Is cloud pricing available for these GPUs?▾
RTX 6000 Ada has 53 live offers from $0.20 per hour (average $1.18 per hour). GTX 1070 has no live cloud offers currently.
What are the TDP ratings?▾
GTX 1070 consumes 150 W TDP, half of RTX 6000 Ada's 300 W. Lower TDP suits power-sensitive setups, but limits performance scaling.
Do they support multi-GPU interconnects?▾
RTX 6000 Ada includes NVLink for high-speed multi-GPU communication.
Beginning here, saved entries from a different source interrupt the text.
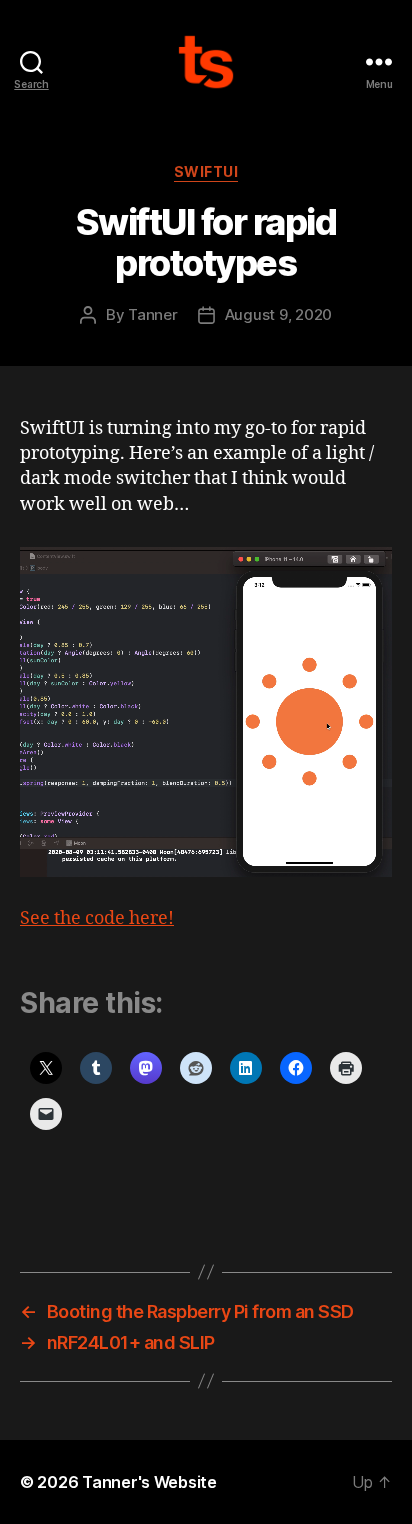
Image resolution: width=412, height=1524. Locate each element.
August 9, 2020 (278, 314)
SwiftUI (206, 171)
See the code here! (97, 918)
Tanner (152, 314)
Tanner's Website (149, 1482)
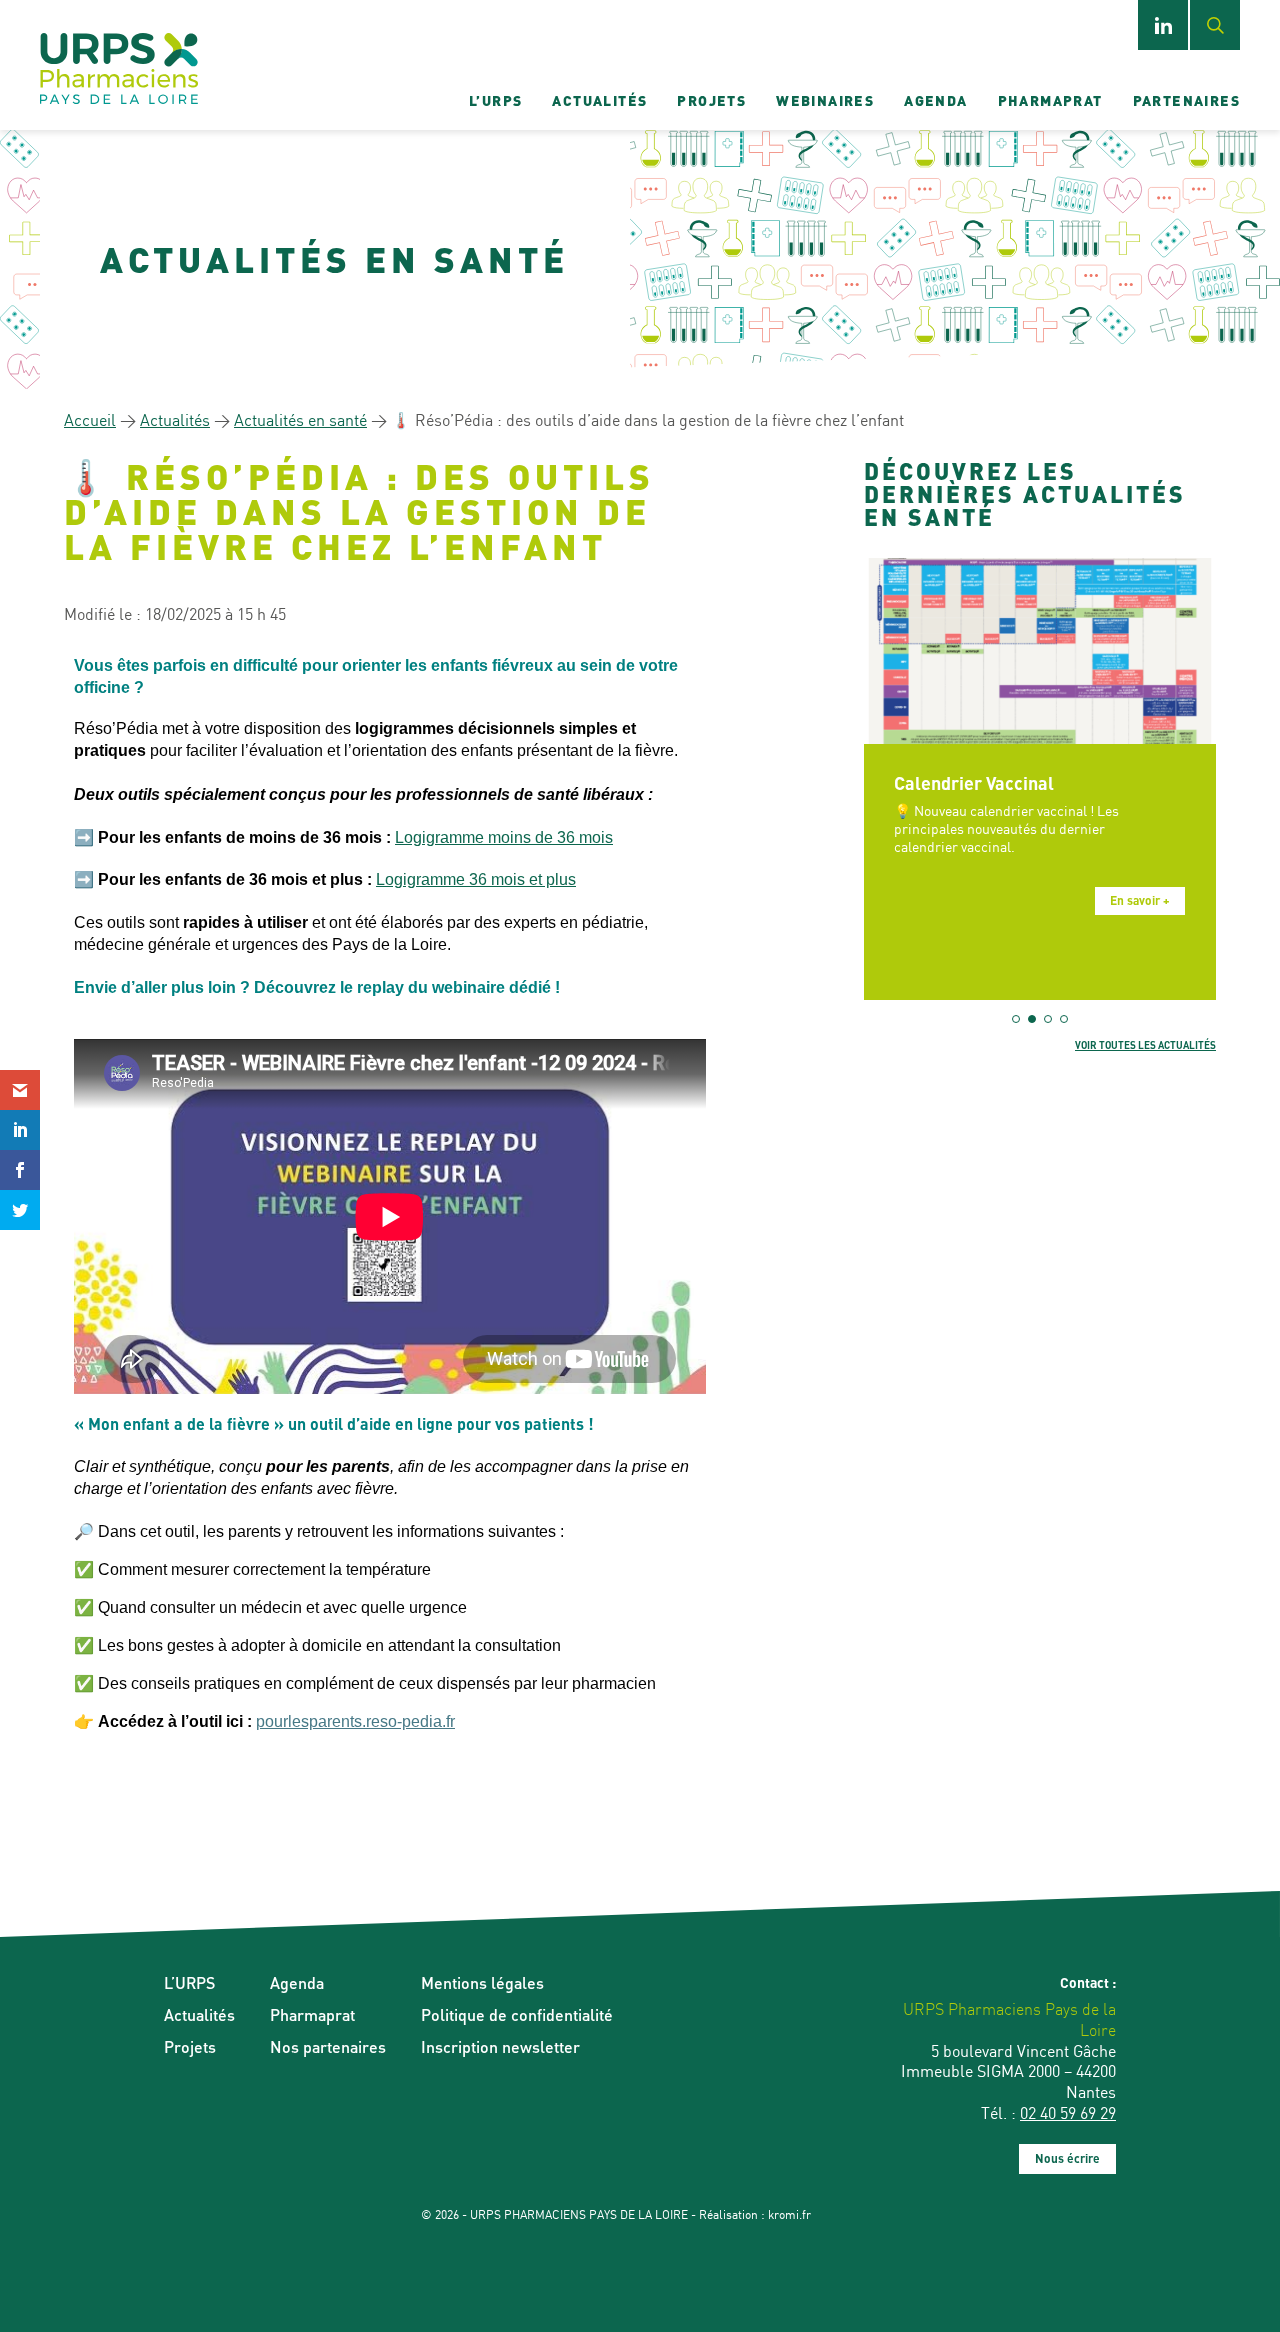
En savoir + (1140, 900)
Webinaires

GTX 1070 lacks any interconnect beyond standard PCIe.
Which is cheaper to rent, the GTX 1070 or the RTX 6000 Ada?▾
Cloud rental prices for both the GTX 1070 and RTX 6000 Ada vary by provider, configuration, and availability. This page shows live pricing from 25+ providers updated every 60 seconds. Scroll to the Live Cloud Pricing section to compare current rates.
How much VRAM does the GTX 1070 have compared to the RTX 6000 Ada?▾
The GTX 1070 has 8 GB of GDDR5 memory. The RTX 6000 Ada has 48 GB of GDDR6 memory.
Can I find GTX 1070 and RTX 6000 Ada GPUs available to rent right now?▾
Yes. This page shows real-time availability across 25+ cloud GPU providers. The Live Cloud Pricing section displays only in-stock offers with current pricing.
What is the main difference between the GTX 1070 and the RTX 6000 Ada?▾
The GTX 1070 uses the Pascal architecture (2016) while the RTX 6000 Ada uses Ada Lovelace (2022). The RTX 6000 Ada delivers 14.0x the FP16 throughput and 3.8x the memory bandwidth of the GTX 1070.